Roll up your sleeves and dig in: Once you’ve had a real po’boy, a regular ol’ sub just doesn’t measure up. Though I’ve always sworn that the best po’boy comes from behind the back counters of little Louisiana superettes, FQT’s dripping-with-gravy roast beef po’boy might just prove me wrong. Though the bread is not homemade like those mom-and-pop fixtures, FQT doesn’t cheat with a hoagie bun. Be warned: This sumptuously sloppy must-have is only available at lunch.

Lagniappe: Upon a second visit, we enjoy some of the smaller dishes in the evening cool of the patio. The fried appetizers disappoint. Gator bites, similar to chicken fingers, are dry and tough. (If you really want the novelty of alligator meat, try it in soup.) The crab claws are an over-fried disaster with meat that either crumbles down your chin or sticks to the claw.

Fortunately, these dishes are not at all characteristic. One side dish that deserves special praise is the red beans and rice. For someone who doesn’t particularly like the dish (it’s a common saying that you’re not really from New Orleans if you don’t love this traditional Monday staple), I am surprised by the contents of my over-heaped bowl. It has a porky smokiness that melds with the other flavors and makes for a perfect companion to the rest of your meal.

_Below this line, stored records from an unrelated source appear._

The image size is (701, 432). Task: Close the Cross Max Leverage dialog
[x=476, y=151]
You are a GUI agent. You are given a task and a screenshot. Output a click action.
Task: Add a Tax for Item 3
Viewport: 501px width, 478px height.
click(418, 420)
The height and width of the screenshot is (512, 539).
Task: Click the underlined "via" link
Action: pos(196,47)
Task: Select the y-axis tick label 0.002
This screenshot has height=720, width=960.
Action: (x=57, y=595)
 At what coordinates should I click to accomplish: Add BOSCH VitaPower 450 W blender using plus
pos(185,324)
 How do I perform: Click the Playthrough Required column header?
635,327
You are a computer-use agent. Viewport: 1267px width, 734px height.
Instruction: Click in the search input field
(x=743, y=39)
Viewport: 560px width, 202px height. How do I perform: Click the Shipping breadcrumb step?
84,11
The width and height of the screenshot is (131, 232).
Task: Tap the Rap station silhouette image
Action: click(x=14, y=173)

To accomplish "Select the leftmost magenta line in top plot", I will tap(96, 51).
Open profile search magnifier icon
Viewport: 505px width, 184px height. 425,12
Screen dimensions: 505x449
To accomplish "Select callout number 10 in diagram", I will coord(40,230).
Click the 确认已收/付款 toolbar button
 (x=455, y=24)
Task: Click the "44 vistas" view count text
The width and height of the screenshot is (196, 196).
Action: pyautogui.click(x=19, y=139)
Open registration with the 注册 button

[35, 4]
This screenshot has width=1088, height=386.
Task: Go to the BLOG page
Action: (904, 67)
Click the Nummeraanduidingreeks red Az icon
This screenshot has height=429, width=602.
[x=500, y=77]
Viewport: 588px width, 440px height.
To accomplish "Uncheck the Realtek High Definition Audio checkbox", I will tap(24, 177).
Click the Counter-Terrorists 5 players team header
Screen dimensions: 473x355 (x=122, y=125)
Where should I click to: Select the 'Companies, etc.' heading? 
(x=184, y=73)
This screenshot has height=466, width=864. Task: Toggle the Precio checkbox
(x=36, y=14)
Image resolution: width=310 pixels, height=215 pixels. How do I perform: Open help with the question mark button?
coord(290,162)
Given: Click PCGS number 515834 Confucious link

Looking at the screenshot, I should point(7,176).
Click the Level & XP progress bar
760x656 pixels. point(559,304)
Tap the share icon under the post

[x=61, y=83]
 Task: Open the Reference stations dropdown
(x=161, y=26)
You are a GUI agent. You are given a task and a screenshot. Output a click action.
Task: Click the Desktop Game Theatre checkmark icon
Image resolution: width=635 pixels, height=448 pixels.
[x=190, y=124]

Laissez le bon temps roulez: By the end of my second meal, I feel at ease like I’ve never before felt in Atlanta. We drink deep, cold Abita Amber, pick at the remainder of the boozy, darkly spiced bread pudding, and tell funny stories while they close down.

“Y’all come back, now,” calls the owner over his shoulder as we walk out. I grin at his smooth suburban accent. It may not be exactly like home — but I’ll be sure to come again.